TEXTE CITÉ ▸
<<<<
L’ESPRIT SAINT EST ENVOYÉ
POUR QUE VIVE L’ÉGLISE.
Louis Verchère, spiritain
Les Prophètes
du Premier Testament ont annoncé pour les temps messianiques le don de l’Esprit
Saint sur tout le peuple de Dieu. Joël écrit : « Après cela, je
répandrai mon Esprit sur toute chair. vos fils et vos filles prophétiseront,
vos vieillards auront des songes, vos jeunes gens auront des visons. Même sur
les serviteurs et les servantes, en ce temps je répandrai mon Esprit » (Jo
3,1-2). Certains prophètes ont même
annoncé que le temps du Messie verrait tous les peuples affluer à Jérusalem
pour embrasser la foi juive et se soumettre à Israël.
Jésus promet
l’Esprit Saint à tous ceux qui seront persécutés à cause de son nom. Celui-ci
leur fera comprendre sa mort et sa résurrection et il fera d’eux ses témoins.
>>>>
(Données enregistrées)
<<<<
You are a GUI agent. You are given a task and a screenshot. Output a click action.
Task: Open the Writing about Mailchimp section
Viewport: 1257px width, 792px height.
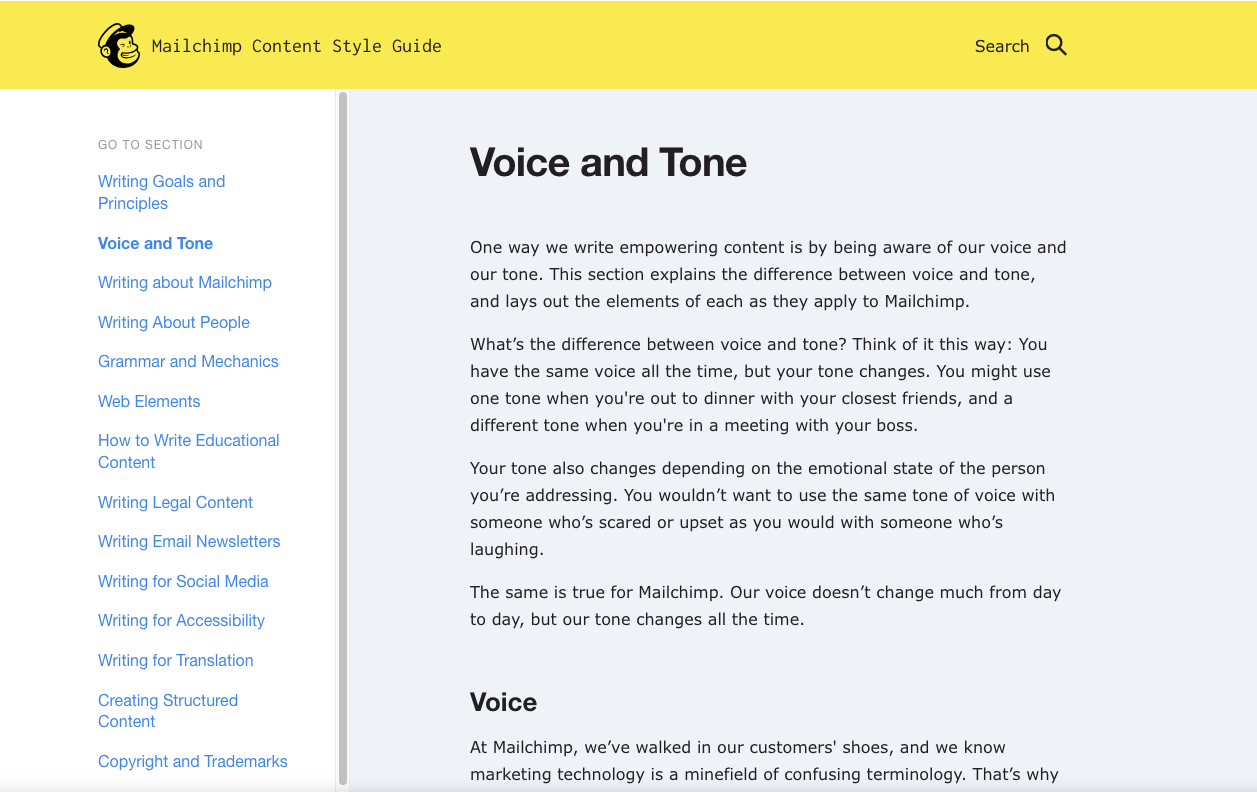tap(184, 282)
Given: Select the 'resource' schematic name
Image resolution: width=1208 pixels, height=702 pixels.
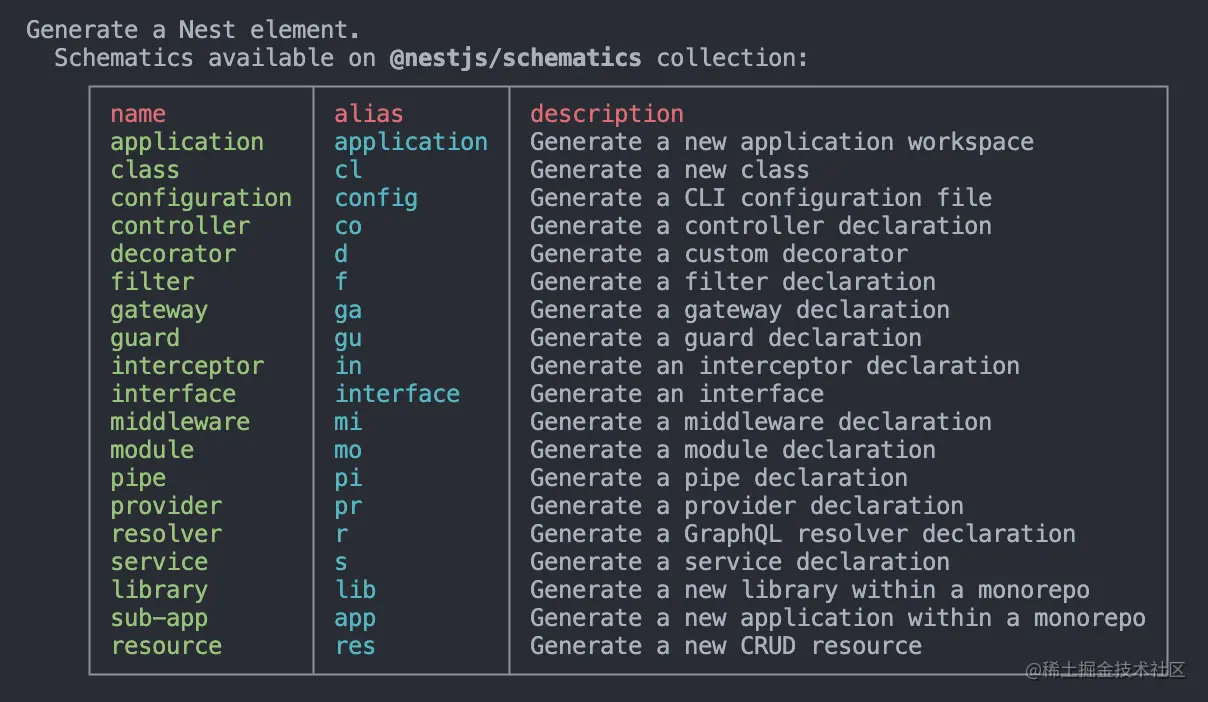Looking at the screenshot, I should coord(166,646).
>>>>
EXERCICE ▸
Écrivez la suite du texte sur le don de l’Esprit Saint, en reprenant juste après sa dernière phrase.

CORRIGÉ ▸
De fait, ils seront ses «témoins à Jérusalem, dans toute la Judée et
la Samarie et jusqu’aux extrémités du monde » (Ac 1,8). Ils sont
envoyés vers les nations, et ne doivent pas les attendre à Jérusalem. Tout cela
se réalise à la Pentecôte. « Quand il viendra, lui, l’Esprit de vérité,
il vous conduira vers la vérité tout entière ; il ne parlera pas de
lui-même, mais il dira ce qu’il entendra, et vous annoncera les choses à
venir ; il me glorifiera (Jn 16, 13-14)…Vous allez recevoir une force,
celle de l’Esprit Saint qui descendra sur vous. Vous serez alors mes témoins à
Jérusalem, dans toute la Judée, la Samarie et jusqu’aux extrémités de la terre (Ac 1, 8)… Le jour de Pentecôte
étant arrivé, ils étaient réunis ensemble, il vint du ciel comme un vent
violent… ils virent apparaître des
langues de feu qui se posaient sur chacun d’eux. Tous furent alors remplis de
l’Esprit Saint… » (Ac 2, 1-4).
L’Esprit conduit l’Église dans la vérité
L’Esprit Saint
est promis pour témoigner de Jésus dans le cœur des disciples afin qu’ils
puissent être ses témoins (Jn 15, 26-27).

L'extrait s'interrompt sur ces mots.